The opposite end of repentance

I never expected to hear from any of the kids who used to bully me as a child. Its just something from my past that I’ve moved on from. Growing up with attention deficit disorder combined with Asperger’s definitely brought about its own set of unique challenges. However they were challenges that I was willing to conquer.

While I had a steady group of close friends, I also had plenty of tormentors. I didn’t just have the usual name-calling and general playground insults, these bullies actually enjoyed finding new ways to make my social life at school a living hell. From being pushed over and having glitter thrown all over me, to being physically prevented from leaving the bike storage area after school, I had to endure some pretty horrendous things.

I left my private Catholic School in the middle of the third grade due to bullying. The school administrators really didn’t do anything to address the problems that my parents and I brought up. Soon I was attending a public elementary school in town, and while the teachers and administrators did a much better job listening and addressing these kind of problems, I still had my share of kids who looked at me like an easy target.

It eventually got better and by the time I was in high school it really wasn’t so much of an issue. I tried to keep a positive mental attitude about everything. I told myself that all the verbal abuse and bullying that I had experienced, was allowing me to become a stronger person. Everybody has to walk through fire at some point in their lives, and I was just getting it out of the way now.

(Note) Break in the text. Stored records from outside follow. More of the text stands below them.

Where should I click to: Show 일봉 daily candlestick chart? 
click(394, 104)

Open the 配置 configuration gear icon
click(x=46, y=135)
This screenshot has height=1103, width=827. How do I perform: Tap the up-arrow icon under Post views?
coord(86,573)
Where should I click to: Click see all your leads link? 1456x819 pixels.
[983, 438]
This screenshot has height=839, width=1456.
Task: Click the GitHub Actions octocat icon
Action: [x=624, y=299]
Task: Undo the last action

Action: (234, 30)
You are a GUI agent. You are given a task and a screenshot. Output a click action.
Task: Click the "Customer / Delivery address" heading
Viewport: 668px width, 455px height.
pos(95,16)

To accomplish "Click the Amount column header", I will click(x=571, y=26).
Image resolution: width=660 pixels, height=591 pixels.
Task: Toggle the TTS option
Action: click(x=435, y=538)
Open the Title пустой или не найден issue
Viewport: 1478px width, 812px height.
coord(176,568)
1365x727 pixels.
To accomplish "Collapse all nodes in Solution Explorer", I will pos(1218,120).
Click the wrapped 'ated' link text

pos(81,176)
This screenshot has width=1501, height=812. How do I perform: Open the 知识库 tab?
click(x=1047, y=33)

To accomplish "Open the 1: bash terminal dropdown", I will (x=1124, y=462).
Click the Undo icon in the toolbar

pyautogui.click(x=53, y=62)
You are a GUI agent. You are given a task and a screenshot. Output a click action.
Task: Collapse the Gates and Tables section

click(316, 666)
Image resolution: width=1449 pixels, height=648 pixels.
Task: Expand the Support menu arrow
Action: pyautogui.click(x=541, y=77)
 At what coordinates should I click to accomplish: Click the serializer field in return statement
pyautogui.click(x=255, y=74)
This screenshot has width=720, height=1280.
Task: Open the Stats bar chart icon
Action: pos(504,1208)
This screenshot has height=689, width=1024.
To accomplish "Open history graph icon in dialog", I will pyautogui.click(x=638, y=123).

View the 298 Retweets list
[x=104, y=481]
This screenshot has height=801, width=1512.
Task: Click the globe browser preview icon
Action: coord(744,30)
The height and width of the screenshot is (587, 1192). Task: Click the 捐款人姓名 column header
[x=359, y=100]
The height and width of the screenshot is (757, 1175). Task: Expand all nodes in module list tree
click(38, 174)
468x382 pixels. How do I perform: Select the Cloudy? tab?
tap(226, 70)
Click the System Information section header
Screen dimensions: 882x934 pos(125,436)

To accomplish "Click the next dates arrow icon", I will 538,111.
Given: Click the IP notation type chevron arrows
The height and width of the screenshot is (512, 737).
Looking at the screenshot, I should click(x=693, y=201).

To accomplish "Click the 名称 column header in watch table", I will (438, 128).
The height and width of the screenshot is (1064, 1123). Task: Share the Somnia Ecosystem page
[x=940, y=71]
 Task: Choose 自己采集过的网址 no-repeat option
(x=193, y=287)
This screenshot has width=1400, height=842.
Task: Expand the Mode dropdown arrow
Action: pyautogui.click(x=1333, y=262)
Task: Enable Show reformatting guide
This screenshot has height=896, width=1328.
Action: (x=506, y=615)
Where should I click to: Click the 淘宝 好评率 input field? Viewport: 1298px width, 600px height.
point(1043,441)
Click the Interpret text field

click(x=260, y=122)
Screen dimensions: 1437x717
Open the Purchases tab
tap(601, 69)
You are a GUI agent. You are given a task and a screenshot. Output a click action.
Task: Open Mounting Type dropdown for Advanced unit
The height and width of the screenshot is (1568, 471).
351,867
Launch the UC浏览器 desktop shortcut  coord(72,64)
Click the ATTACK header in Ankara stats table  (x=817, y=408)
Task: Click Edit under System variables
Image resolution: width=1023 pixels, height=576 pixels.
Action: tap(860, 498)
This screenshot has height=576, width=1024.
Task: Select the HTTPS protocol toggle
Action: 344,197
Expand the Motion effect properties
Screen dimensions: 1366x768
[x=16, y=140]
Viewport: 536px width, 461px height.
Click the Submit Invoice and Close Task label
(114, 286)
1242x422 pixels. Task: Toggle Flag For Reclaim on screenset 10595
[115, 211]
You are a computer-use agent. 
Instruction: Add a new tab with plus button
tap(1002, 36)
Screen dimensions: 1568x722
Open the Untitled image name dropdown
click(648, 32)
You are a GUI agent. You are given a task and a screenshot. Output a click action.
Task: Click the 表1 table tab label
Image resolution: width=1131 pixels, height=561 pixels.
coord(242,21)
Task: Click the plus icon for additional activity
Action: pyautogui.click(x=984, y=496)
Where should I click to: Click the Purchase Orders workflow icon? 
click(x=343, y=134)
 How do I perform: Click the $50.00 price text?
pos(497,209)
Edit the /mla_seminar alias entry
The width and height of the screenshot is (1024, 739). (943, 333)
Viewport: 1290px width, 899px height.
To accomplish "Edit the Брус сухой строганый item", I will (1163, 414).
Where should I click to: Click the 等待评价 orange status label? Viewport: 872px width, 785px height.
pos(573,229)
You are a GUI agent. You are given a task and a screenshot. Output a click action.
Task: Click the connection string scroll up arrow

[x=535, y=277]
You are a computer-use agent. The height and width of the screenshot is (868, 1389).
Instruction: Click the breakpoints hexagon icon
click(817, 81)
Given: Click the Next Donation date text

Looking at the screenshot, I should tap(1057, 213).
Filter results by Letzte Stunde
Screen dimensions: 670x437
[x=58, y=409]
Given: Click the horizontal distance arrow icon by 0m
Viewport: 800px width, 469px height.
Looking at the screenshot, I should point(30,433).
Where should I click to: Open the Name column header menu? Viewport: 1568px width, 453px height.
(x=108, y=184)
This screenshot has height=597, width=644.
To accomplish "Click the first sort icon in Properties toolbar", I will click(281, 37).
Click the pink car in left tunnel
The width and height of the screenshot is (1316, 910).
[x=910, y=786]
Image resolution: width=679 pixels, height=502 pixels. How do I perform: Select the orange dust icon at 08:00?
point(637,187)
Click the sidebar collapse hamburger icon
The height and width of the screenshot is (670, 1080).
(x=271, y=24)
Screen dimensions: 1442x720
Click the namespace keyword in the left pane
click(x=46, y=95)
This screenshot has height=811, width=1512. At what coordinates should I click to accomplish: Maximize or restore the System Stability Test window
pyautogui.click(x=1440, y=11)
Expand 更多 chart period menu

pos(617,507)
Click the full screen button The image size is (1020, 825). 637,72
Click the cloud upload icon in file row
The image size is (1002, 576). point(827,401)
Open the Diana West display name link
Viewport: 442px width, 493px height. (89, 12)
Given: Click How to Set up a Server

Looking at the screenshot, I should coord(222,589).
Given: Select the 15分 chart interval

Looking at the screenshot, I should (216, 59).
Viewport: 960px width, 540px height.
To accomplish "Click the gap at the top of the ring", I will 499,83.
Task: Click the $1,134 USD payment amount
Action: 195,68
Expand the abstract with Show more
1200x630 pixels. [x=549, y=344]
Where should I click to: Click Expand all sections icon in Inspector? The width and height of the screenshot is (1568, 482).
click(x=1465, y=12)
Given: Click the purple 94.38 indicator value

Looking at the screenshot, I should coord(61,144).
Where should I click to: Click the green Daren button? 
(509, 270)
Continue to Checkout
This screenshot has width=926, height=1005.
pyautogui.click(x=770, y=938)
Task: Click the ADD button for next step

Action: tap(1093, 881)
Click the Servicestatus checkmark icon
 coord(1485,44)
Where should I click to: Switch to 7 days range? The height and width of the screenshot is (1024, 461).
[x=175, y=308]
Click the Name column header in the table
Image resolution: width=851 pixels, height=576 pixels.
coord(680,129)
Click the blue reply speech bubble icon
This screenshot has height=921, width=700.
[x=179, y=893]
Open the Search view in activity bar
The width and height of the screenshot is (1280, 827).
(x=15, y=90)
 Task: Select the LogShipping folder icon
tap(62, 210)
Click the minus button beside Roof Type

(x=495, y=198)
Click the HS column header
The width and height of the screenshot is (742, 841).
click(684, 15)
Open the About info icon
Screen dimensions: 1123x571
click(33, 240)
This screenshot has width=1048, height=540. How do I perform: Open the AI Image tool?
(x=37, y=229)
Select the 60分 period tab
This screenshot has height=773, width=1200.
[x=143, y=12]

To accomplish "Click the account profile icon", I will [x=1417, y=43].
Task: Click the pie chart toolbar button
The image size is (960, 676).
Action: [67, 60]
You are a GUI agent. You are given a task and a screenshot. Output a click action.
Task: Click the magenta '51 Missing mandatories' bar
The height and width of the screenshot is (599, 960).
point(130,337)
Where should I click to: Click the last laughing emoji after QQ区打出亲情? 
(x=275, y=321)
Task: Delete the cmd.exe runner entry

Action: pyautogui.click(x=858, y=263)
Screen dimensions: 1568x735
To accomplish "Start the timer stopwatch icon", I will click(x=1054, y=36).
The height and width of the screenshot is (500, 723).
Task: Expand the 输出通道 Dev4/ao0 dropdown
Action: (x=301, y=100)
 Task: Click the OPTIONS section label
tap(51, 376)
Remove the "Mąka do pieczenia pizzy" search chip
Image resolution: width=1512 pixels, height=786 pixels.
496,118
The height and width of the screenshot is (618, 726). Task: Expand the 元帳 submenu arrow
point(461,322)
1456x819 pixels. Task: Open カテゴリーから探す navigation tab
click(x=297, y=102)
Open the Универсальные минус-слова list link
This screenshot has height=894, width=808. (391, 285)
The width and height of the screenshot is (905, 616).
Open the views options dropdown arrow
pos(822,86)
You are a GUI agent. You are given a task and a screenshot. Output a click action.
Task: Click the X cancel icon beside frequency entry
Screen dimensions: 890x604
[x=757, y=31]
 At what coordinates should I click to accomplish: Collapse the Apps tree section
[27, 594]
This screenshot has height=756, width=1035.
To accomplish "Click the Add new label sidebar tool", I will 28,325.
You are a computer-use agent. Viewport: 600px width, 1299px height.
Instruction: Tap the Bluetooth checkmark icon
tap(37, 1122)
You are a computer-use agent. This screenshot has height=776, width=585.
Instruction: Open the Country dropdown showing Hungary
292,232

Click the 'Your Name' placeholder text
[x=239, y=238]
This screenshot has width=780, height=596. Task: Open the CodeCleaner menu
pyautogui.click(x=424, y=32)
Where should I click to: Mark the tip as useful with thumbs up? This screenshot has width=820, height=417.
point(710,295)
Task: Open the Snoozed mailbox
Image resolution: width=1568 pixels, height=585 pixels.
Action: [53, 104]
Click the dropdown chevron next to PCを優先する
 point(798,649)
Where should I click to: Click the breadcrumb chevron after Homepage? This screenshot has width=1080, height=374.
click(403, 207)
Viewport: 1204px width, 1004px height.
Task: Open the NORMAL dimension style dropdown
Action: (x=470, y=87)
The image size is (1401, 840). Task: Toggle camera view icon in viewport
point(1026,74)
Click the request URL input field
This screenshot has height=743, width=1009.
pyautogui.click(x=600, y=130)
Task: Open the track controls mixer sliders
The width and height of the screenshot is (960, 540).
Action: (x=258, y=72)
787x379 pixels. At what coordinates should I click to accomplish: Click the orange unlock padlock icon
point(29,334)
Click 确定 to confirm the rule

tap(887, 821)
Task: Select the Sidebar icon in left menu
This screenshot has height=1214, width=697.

Flash forward 20 + years. I get a random friend request from Facebook, with an accompanying message. I have no clue who this person is. I look through their profile trying to see if I know them. I’m not seeing anything that rings a bell. I open up the message and read what he says. It’s one of the kids who used to bully me back in Elementary School.

In the letter he apologized for all the years that he bullied me and asked for my forgiveness. He explained how he has gained a new understanding for what it’s like to live with autistic spectrum disorder and how it affects kids differently. He told me he was sorry and he wished he could go back and take all those years of pain away. He apologized for the torment he caused me and the anguish my parents must have felt.

I was speechless when I read the message. I had no clue how to respond. In fact it took me almost four days to figure out how I was going to respond.

I responded by saying yeah you were a jerk in school and that I had wished we could have been friends. But in the end we were just kids, still learning how to interact with our peers in healthy and meaningful ways. I told him that I absolutely 100% forgive him for anything and everything that was ever said or done.

Part of me didn’t want take the high road. This was someone who didn’t make my life easy. However Christ asks us to forgive those who have hurt us, or we ourselves will not be forgiven for our own sins. I actually felt better giving him that forgiveness. So far only he’s the only person from that time in my life to actually reach out, and take ownership for their actions. I’m glad he did. Maybe after all these years he and I can finally start building the friendship that I originally wanted when we were kids.

Christ forgives, and so do I.

Until next time my friends,

-Orthodox Trucker

The Lancer statue at my old high school in Thousand Oaks, California.